__Il problema__. Indica quante righe delle voci contengono la stringa "height", facendo distinzione tra maiuscole e minuscole. Scrivi solo il numero.

[Dati delle coordinate delle voci]
== == ==
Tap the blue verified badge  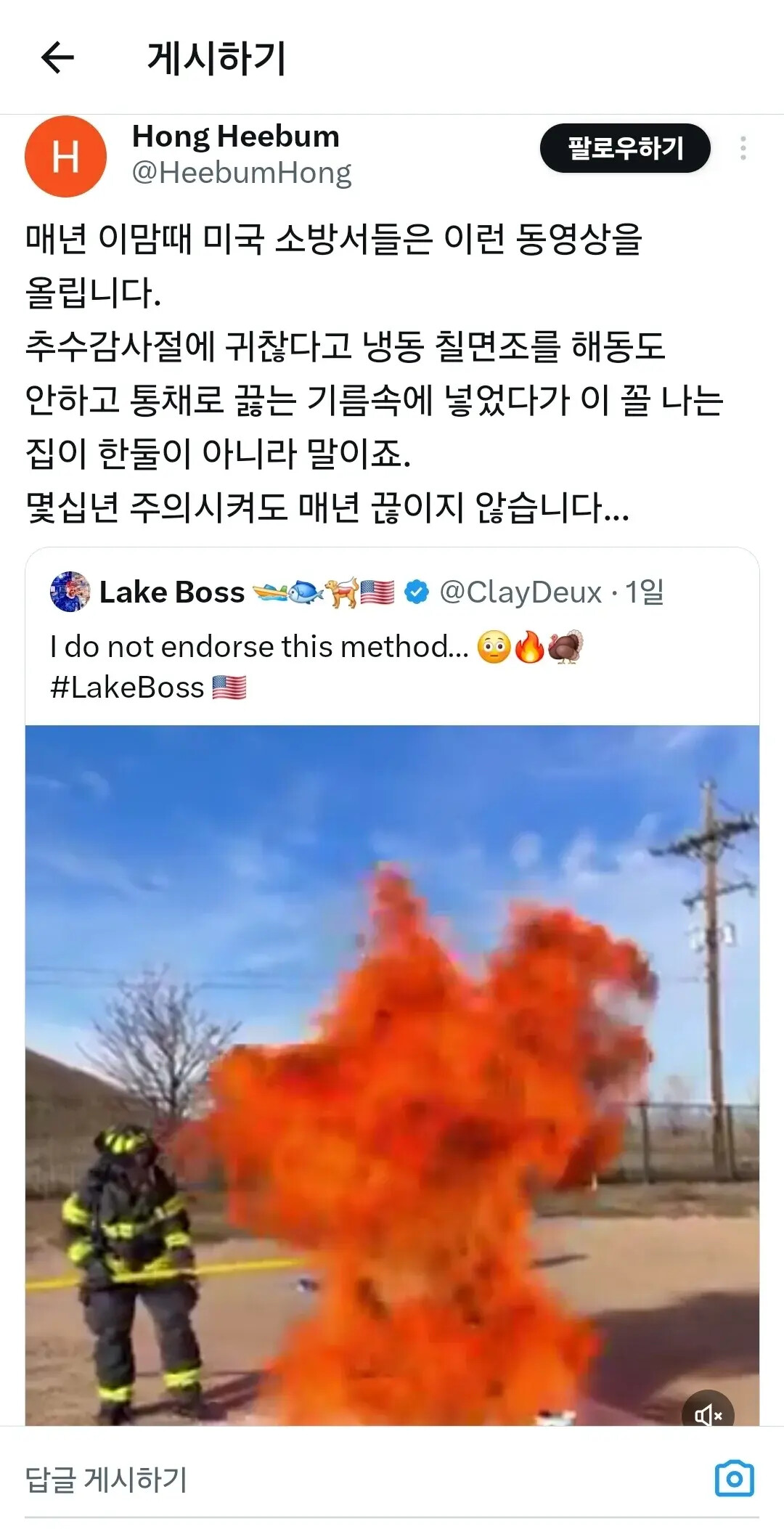pos(417,592)
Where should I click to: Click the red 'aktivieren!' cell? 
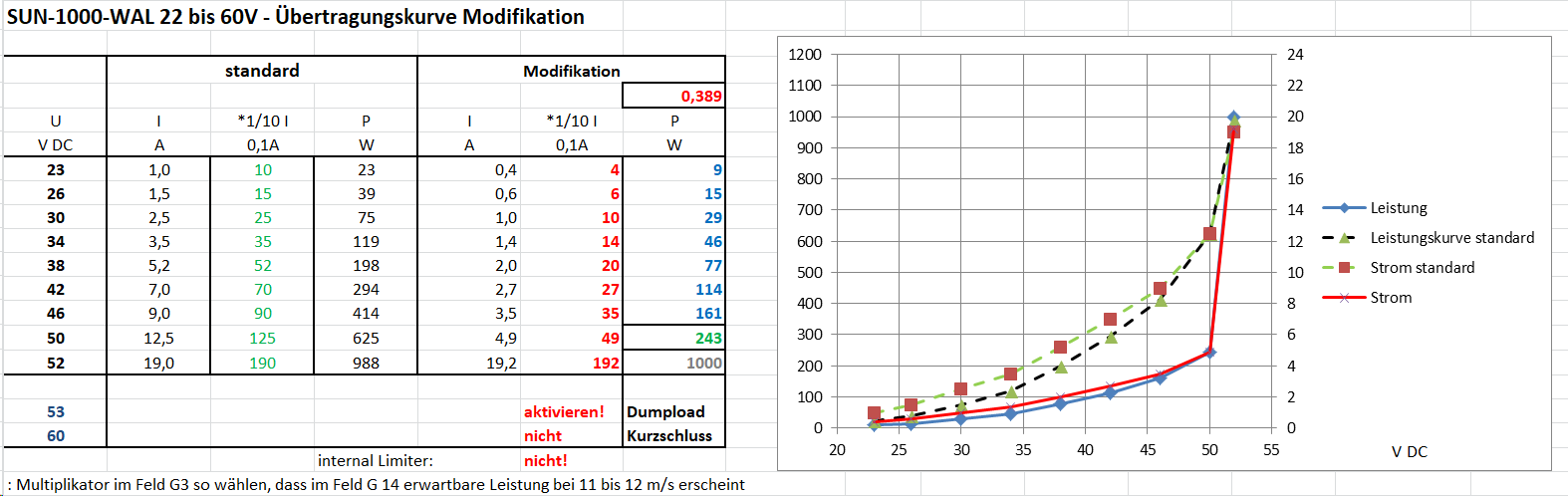coord(564,412)
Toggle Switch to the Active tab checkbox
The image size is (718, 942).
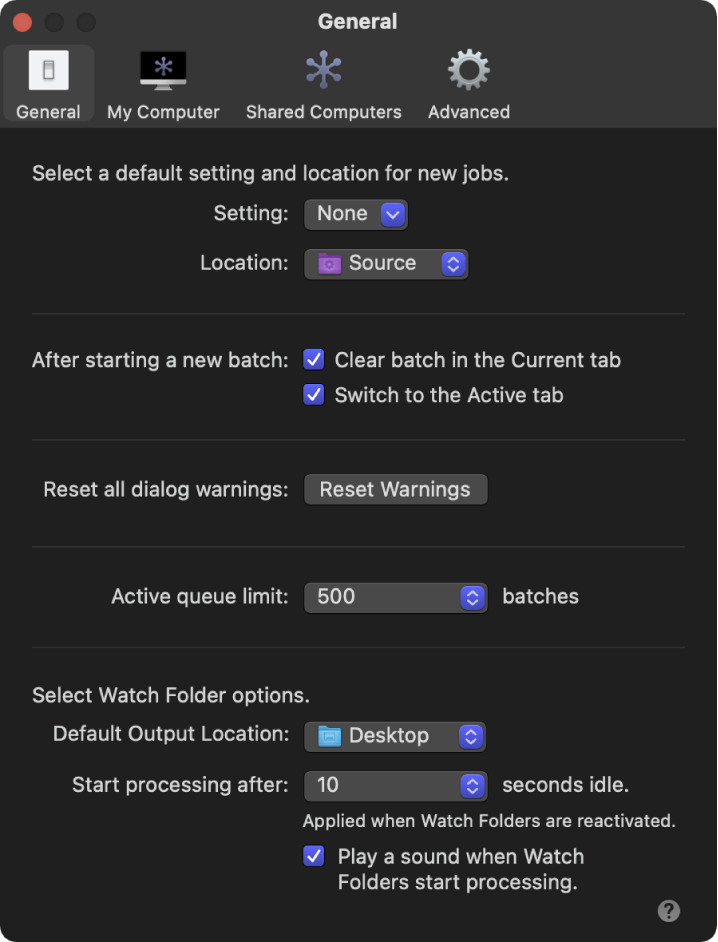[314, 395]
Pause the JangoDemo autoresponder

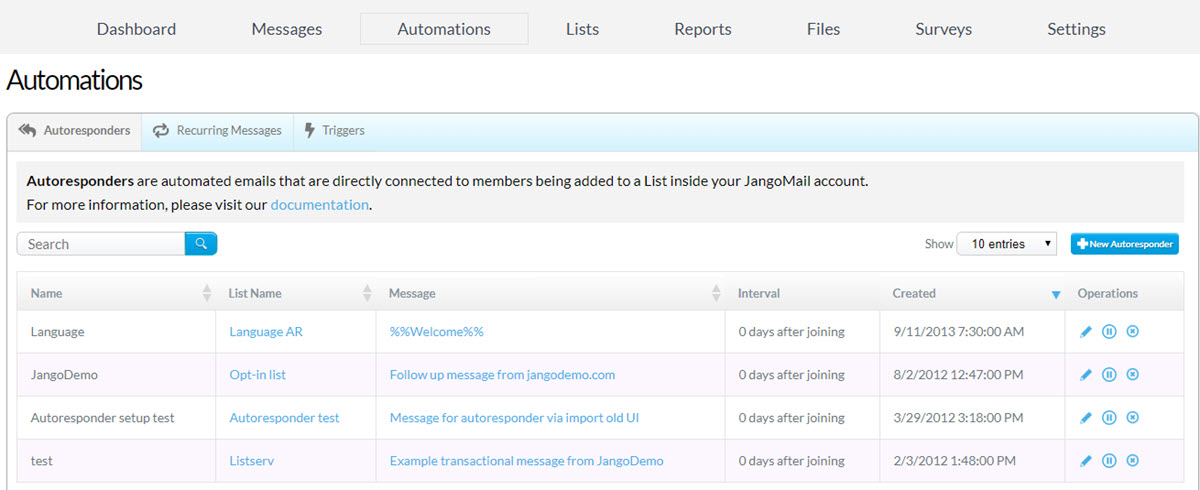click(1109, 375)
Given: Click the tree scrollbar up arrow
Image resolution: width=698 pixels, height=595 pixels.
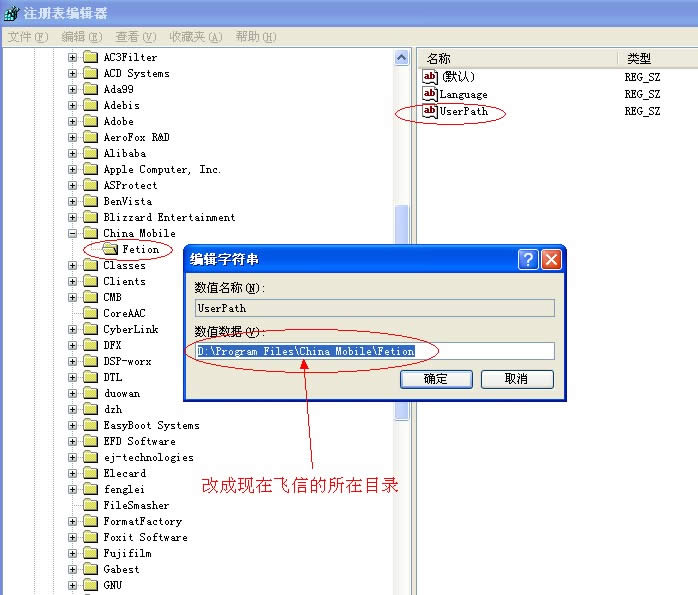Looking at the screenshot, I should pyautogui.click(x=402, y=58).
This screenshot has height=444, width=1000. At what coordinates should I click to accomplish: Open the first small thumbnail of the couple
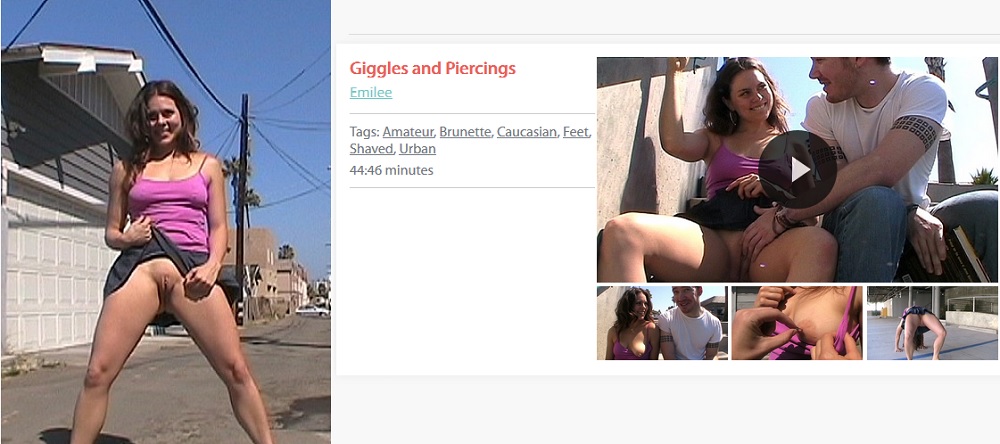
== == ==
__Risposta attesa__. 2